# Tests with `scipy.linalg.blas`

This code compares `numpy.dot` with low-level BLAS functions from `scipy.linalg.blas`<sup> 1 2 </sup>

* <sup> 1 </sup>[Low-level BLAS functions (scipy.linalg.blas)](https://docs.scipy.org/doc/scipy/reference/linalg.blas.html)

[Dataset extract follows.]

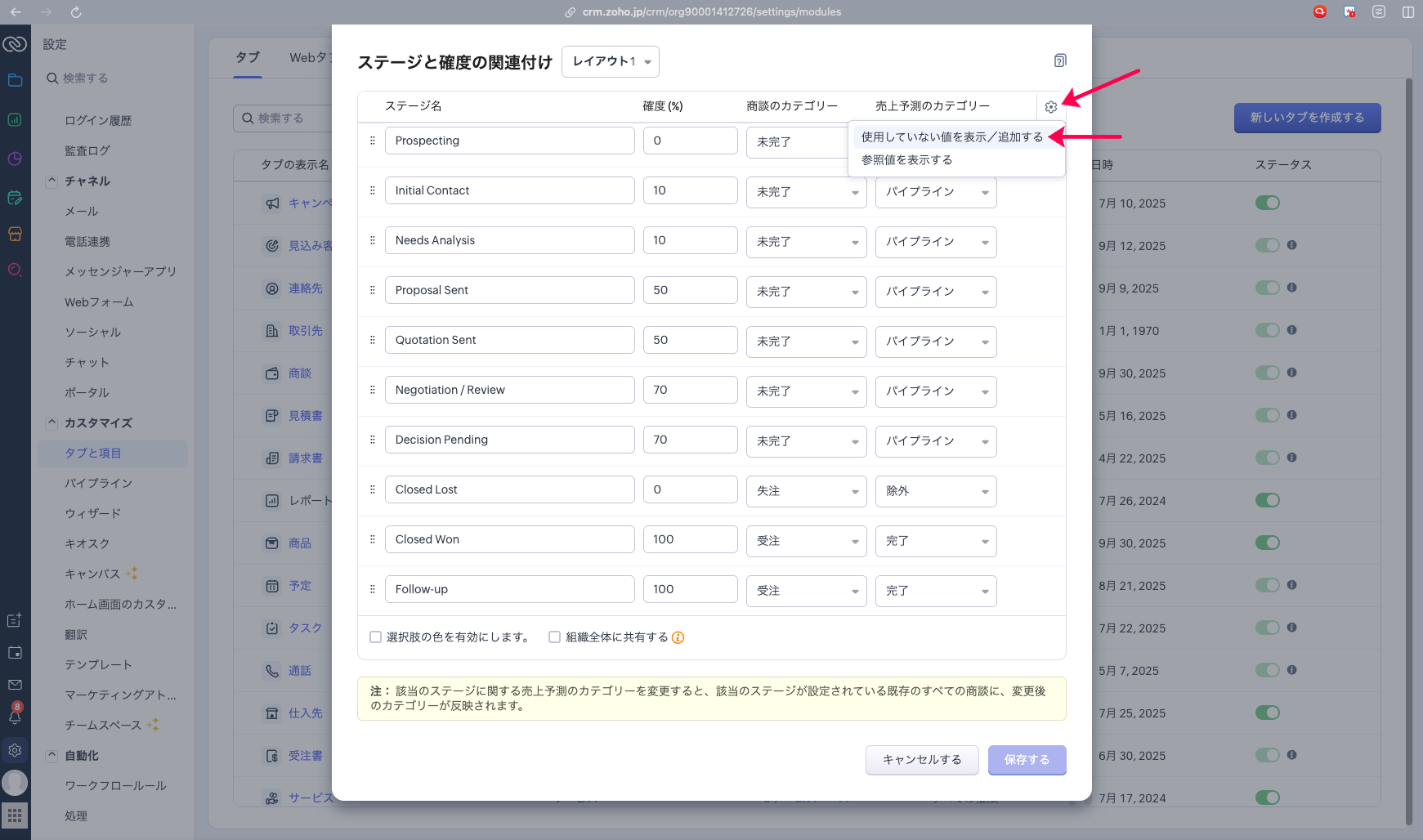This screenshot has height=840, width=1423.
Task: Click the app launcher grid icon
Action: (15, 815)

* <sup> 2 </sup>[BLAS (Basic Linear Algebra Subprograms)](http://www.netlib.org/blas/#_blas_routines)

In [1]:
import numpy as np
import numba as nb
from timeit import timeit

In [2]:
from scipy.linalg import blas

In [3]:
def matvec(A, x):
    N, M = A.shape
    y = np.zeros(N)
    for i in range(N):
        for j in range(M):
            y[i] += A[i,j]*x[j]
    return y

In [4]:
matvec_jit = nb.njit()(matvec)

In [5]:
N = 500
M = 460
A = np.ones((N,M))

In [6]:
x = np.random.rand(M)

In [7]:
%timeit np.dot(A, x)

40.9 µs ± 1.53 µs per loop (mean ± std. dev. of 7 runs, 10000 loops each)


In [8]:
%timeit matvec(A, x)

223 ms ± 12.8 ms per loop (mean ± std. dev. of 7 runs, 1 loop each)


In [9]:
%timeit matvec_jit(A, x)

297 µs ± 35 µs per loop (mean ± std. dev. of 7 runs, 1 loop each)


In [10]:
%timeit blas.dgemv(1., A, x)

565 µs ± 50 µs per loop (mean ± std. dev. of 7 runs, 1000 loops each)


In [11]:
B = np.ones((N,M), order='F')

In [12]:
%timeit blas.dgemv(1., B, x)

39.8 µs ± 394 ns per loop (mean ± std. dev. of 7 runs, 10000 loops each)